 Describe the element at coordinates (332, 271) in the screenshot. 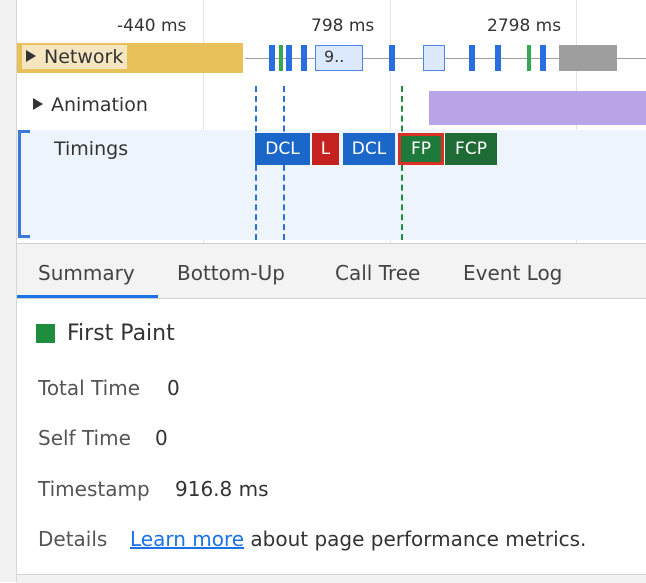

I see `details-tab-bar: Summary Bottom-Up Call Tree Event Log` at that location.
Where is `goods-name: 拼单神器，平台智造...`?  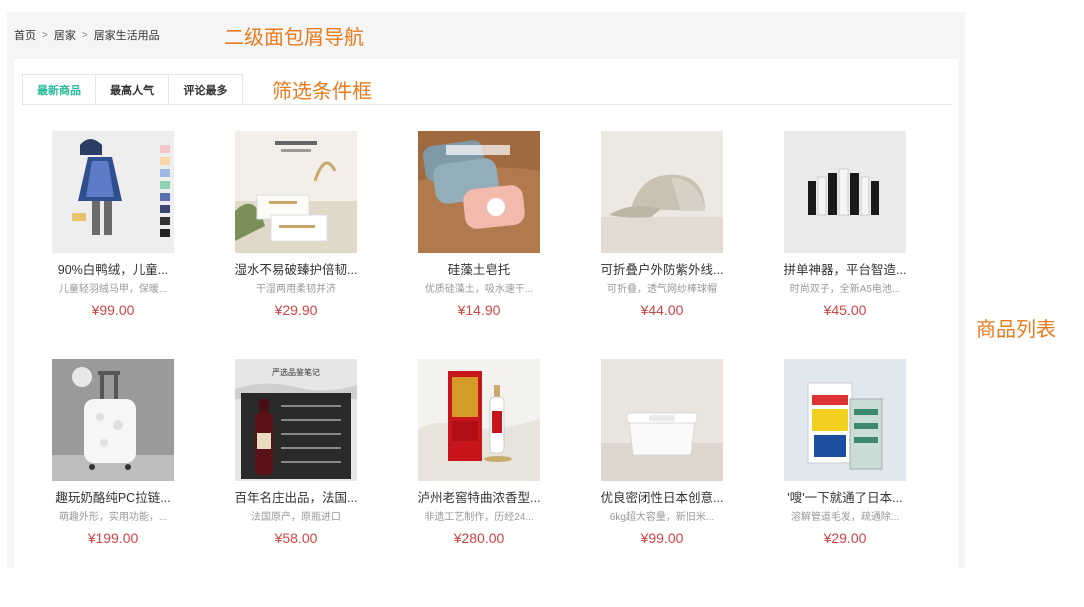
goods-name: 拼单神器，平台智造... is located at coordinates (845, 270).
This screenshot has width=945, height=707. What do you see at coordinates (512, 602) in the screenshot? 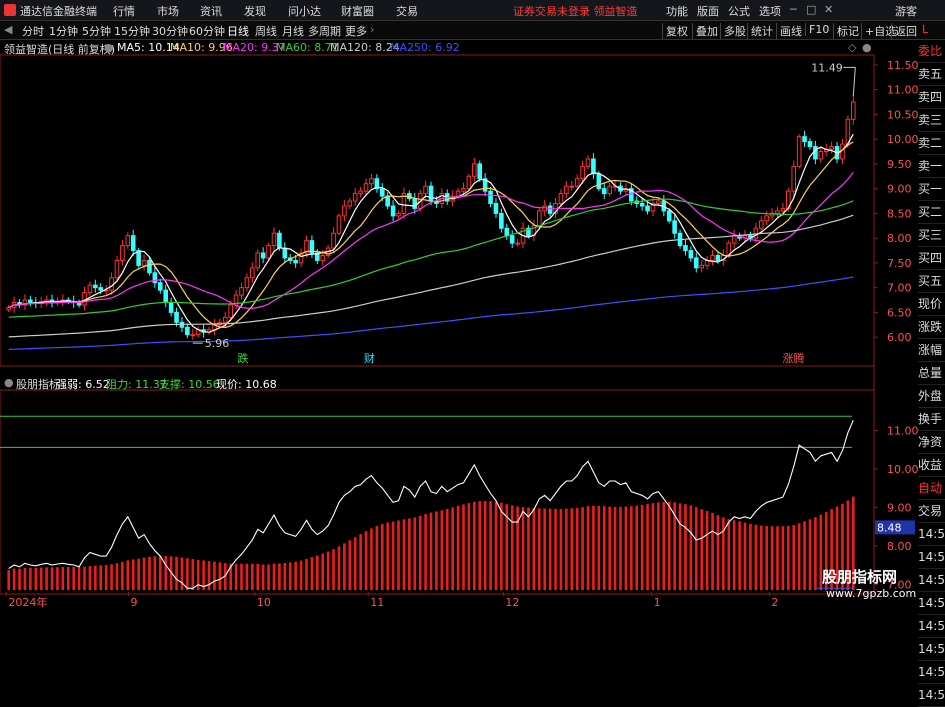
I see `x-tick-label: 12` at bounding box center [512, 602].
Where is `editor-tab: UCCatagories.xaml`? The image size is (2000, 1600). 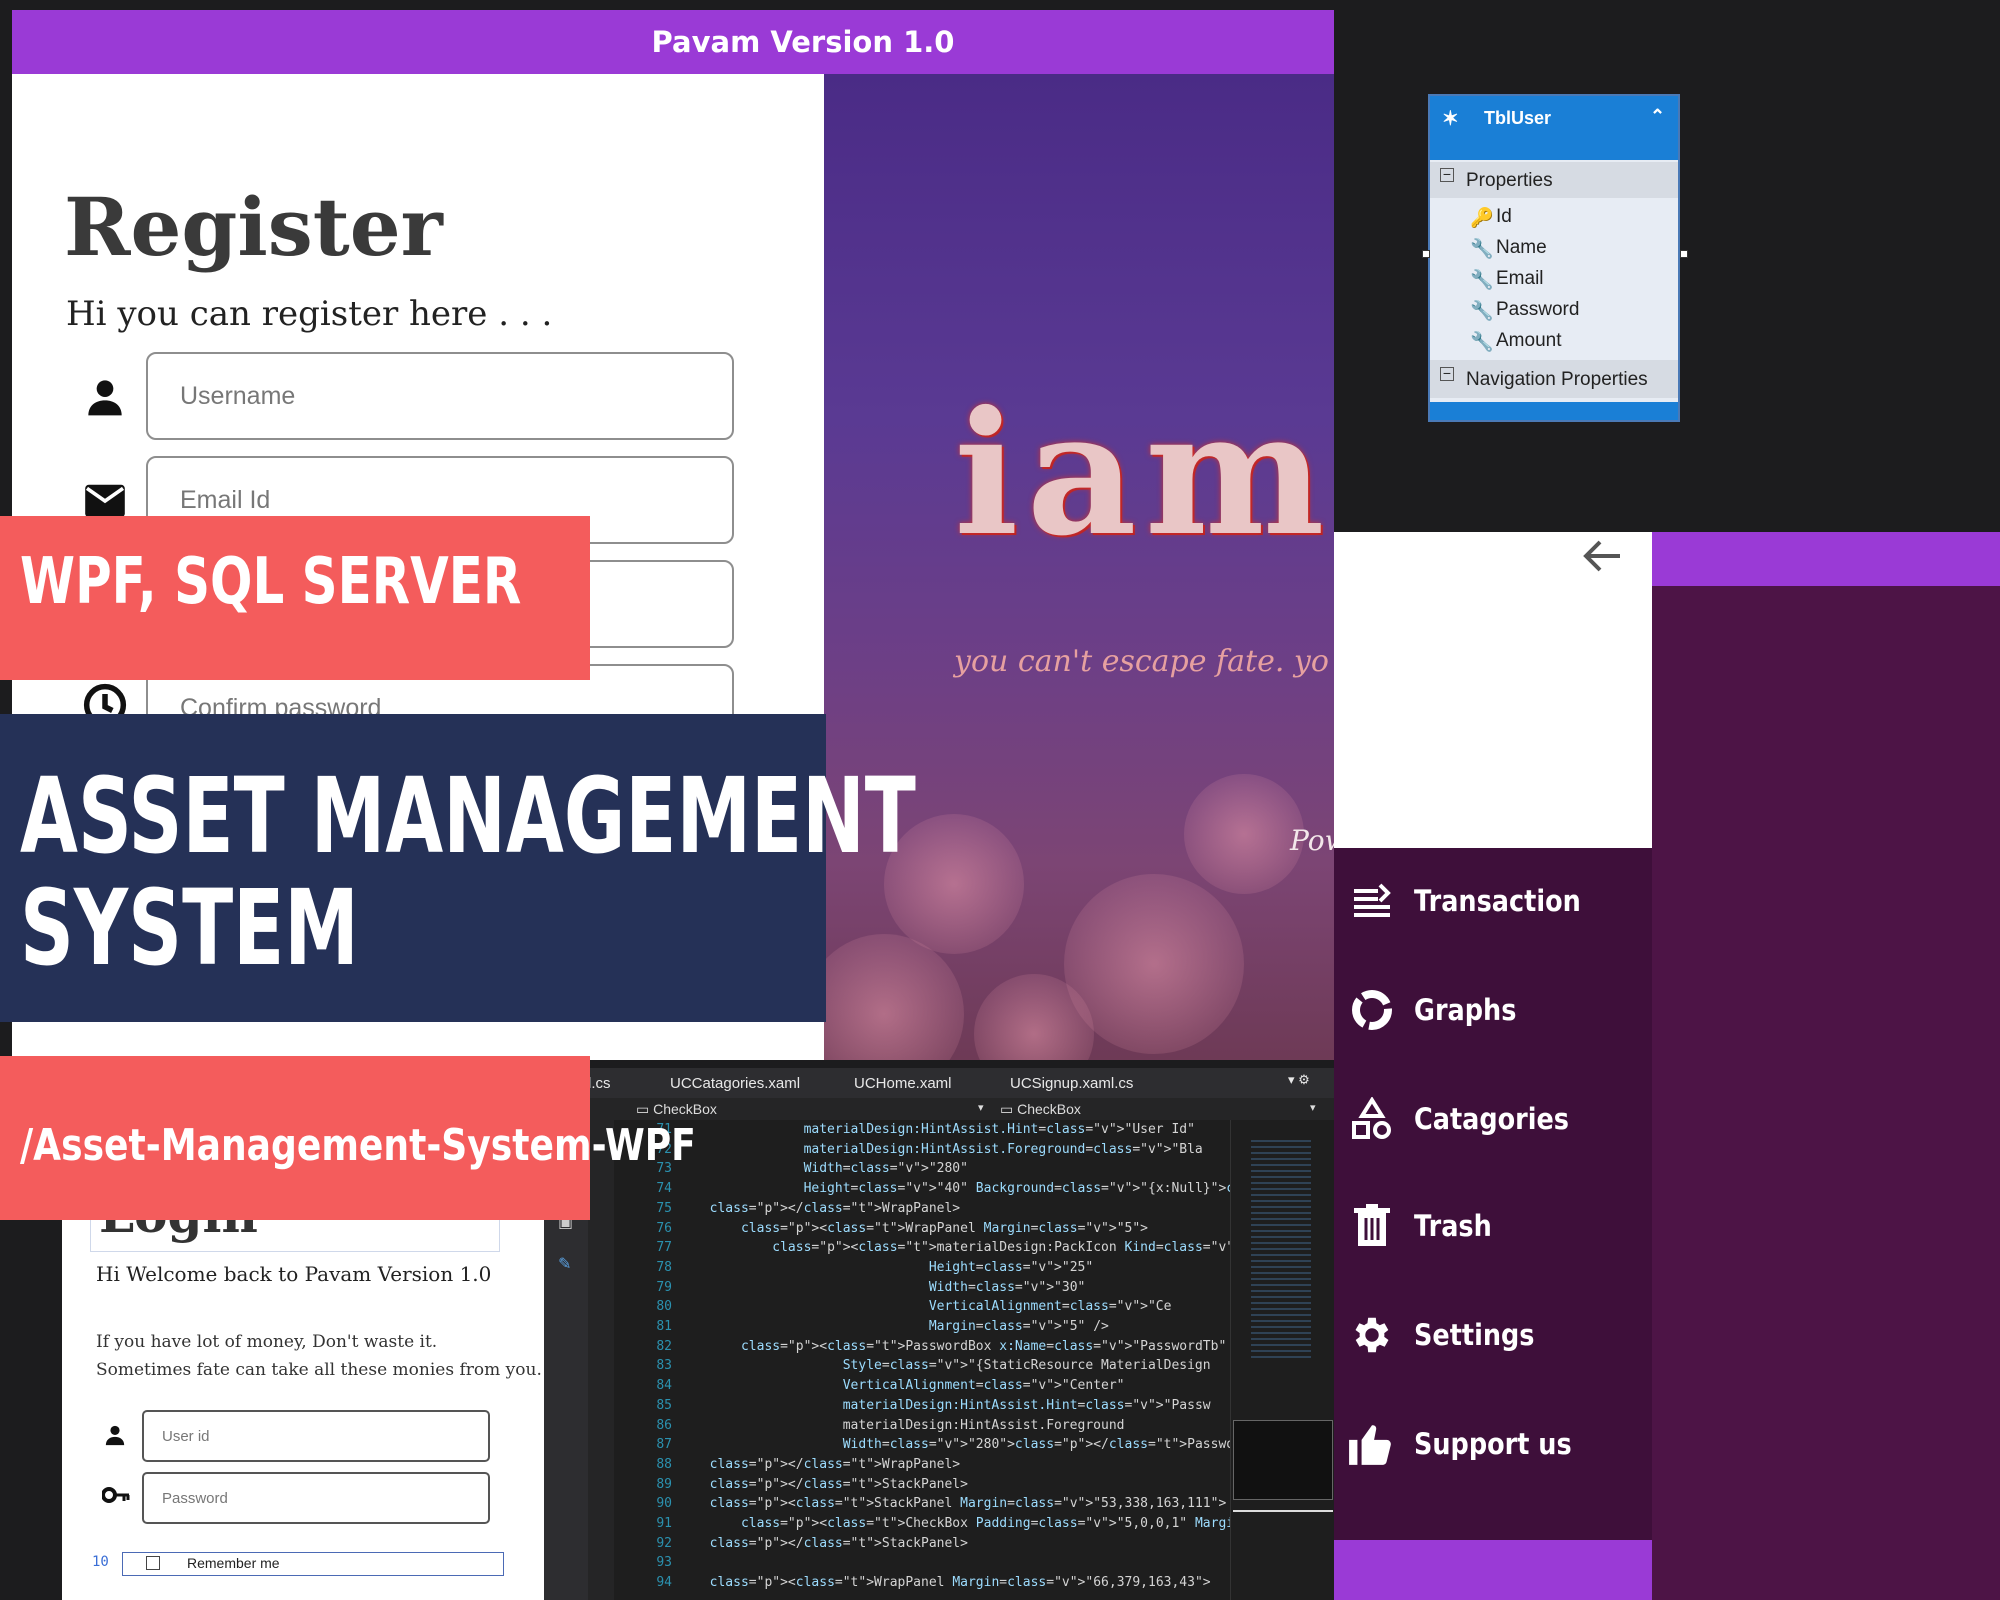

Exercise goal ▸ Return all of the lines above word for word, and leave the pictures out.

Solution below ▸
 Describe the element at coordinates (332, 271) in the screenshot. 

I see `details-tab-bar: Summary Bottom-Up Call Tree Event Log` at that location.
Where is `goods-name: 拼单神器，平台智造...`?  
goods-name: 拼单神器，平台智造... is located at coordinates (845, 270).
This screenshot has width=945, height=707. What do you see at coordinates (512, 602) in the screenshot? 
I see `x-tick-label: 12` at bounding box center [512, 602].
Where is `editor-tab: UCCatagories.xaml`? The image size is (2000, 1600). 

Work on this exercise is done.